How to create an architectural diagram that shows your concept’s form development.

This is the easiest way to create an architecture operational form diagram using Rhinoceros 3D, Adobe Photoshop and Illustrator.

I hope you enjoy the video! Feel free to discuss anything in the comments below. I respond to every comment 🙂

The Quickest Way to Create an Architecture Form Diagram

How do I quickly create a diagram to showcase my concept form development?

Step 1: How to Create an Architecture Form Diagram | Architectural Diagram Tutorial
software used operational diagram

Firstly, open up Rhinoceros 3D. You want to create an initial form that is simple and easy to manipulate.

In this case, I start by creating a cube geometry. You can use the Cube tool or type “Cube” into the command prompt.

step 1 create a cube

Next, make a copy of the cube using the “Copy” command and paste it on a parallel line to the original cube.

step 2 copy the cube

This duplicate can be morphed and distorted multiple times in progressions.

Each time you make a change to the previous form, copy it and paste it the same distance away as the previous form.
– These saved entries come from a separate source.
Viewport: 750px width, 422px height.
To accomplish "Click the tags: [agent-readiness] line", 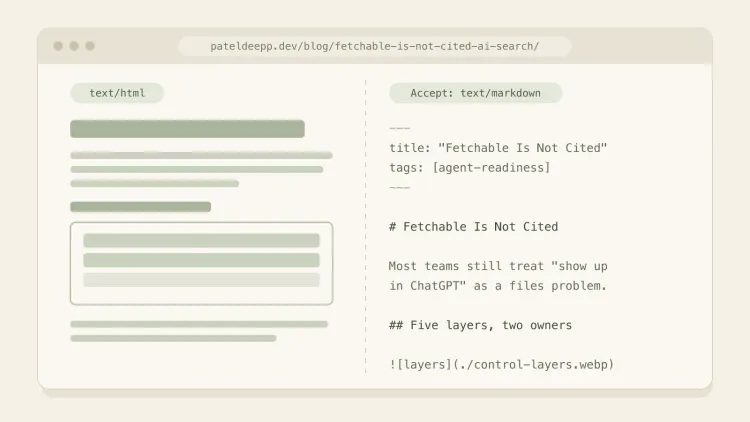I will coord(470,168).
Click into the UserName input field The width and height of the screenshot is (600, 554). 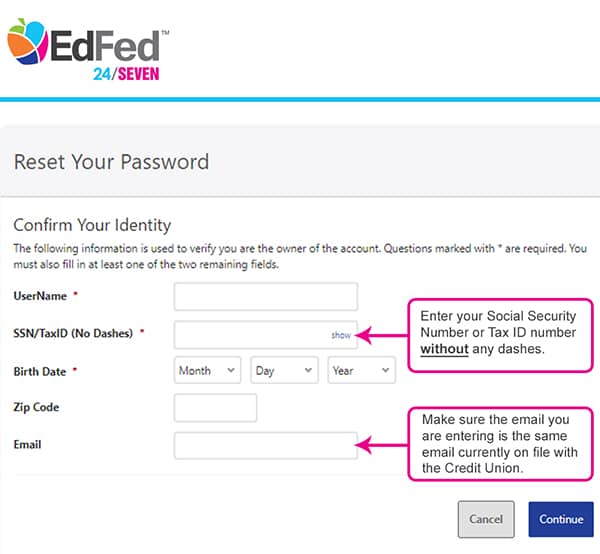tap(265, 297)
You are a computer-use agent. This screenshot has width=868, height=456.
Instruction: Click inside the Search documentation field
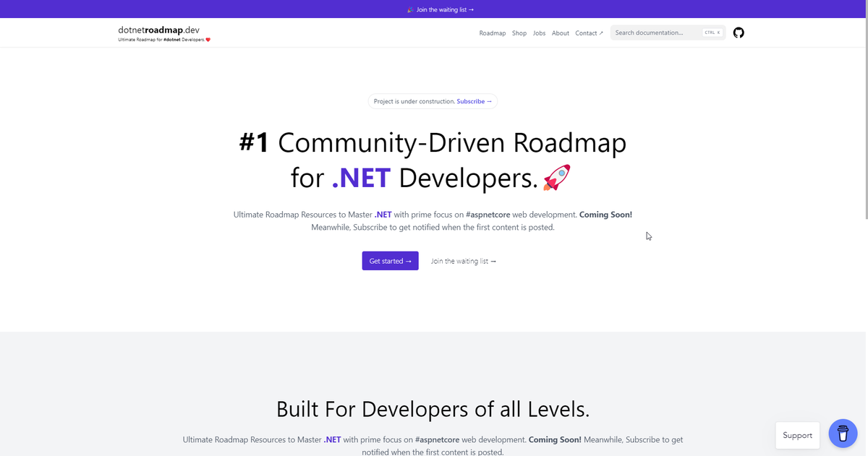click(651, 32)

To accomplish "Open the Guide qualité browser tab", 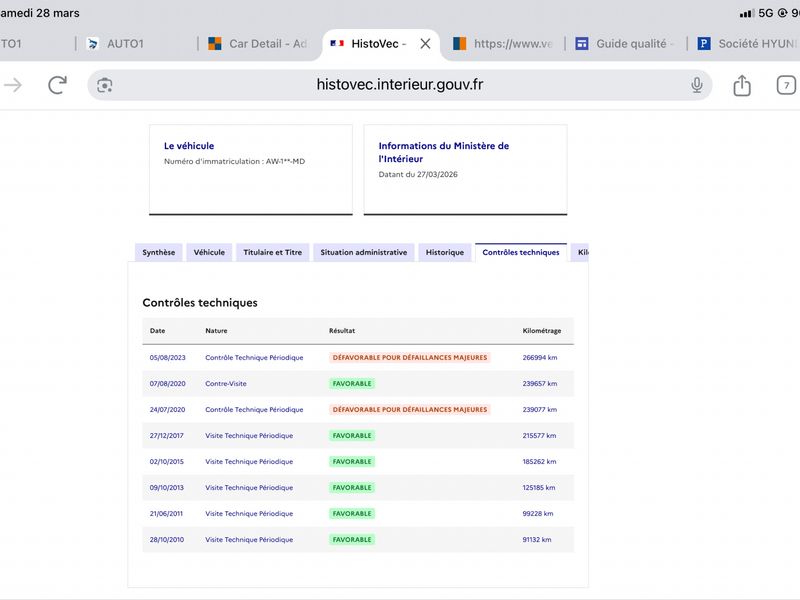I will [624, 44].
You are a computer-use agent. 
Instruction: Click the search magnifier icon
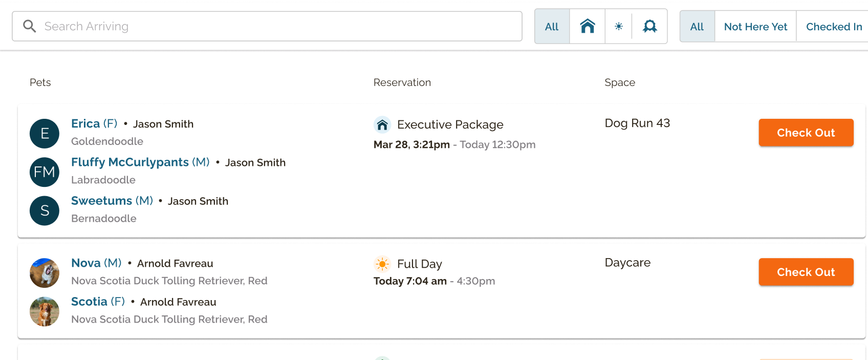[x=30, y=26]
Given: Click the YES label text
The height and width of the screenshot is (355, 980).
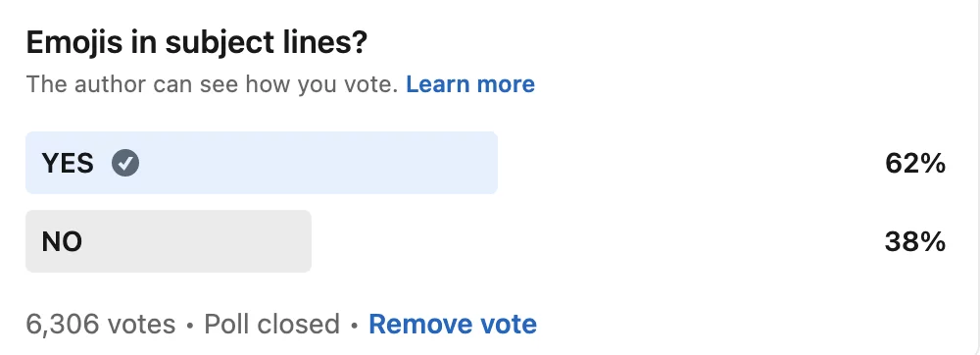Looking at the screenshot, I should 68,163.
step 3 - keep duplicating and making changes to the previous forms in a progressive manner

Once you are happy with how your form development looks, the next step is to set your perspective view port to Isometric.

You can do this by either pressing the viewport drop down and pressing “Set View” -> “Isometric

Or by typing “Isometric” in the command prompt.

step 5 set to isometric view

Next, you can select your forms in the Parallel view port and use the command “Make2D” to flatten them in the Top view port.

step 6 make 2d

From here, select the 2D forms in the top view and use the command “Export” to export it to an Adobe Illustator (.ai) file.

step 7 export selection from top view

Open the Adobe Illustrator file you just exported and manipulate the stroke thickness of the lines.

step 8 manipulate in illustrator

We can now start adding shadows to the linework.

Back in Rhino, in the view port settings, change the display background to white.

Go to the Perspective viewport settings -> “Display Options” -> and change the background colour to white.

step 9 set rhino background colour to white in viewport settings-min

Render your perspective view in high resolution and high quality.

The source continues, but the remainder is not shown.